GIVEN PROBLEM: State how many lines of the data below contain the string "label", treating uppercase and lowercase letters as distinct. Give only the number.

>>>>

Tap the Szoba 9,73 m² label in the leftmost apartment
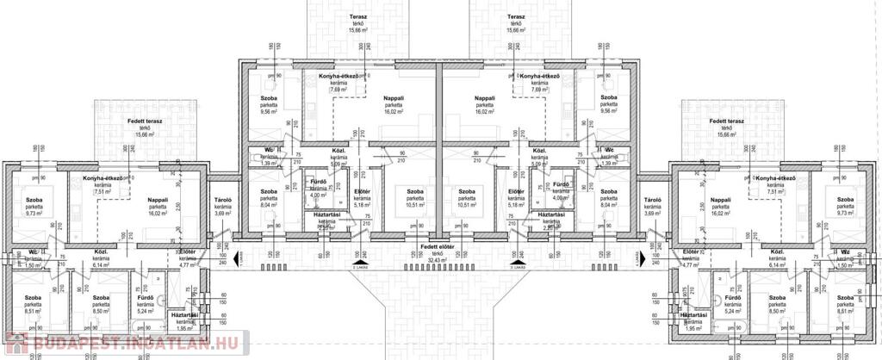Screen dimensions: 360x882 coord(34,206)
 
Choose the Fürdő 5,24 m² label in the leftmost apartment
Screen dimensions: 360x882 coord(145,305)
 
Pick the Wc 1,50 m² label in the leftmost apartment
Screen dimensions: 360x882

<<<<

RESULT OF THIS EXERCISE: 3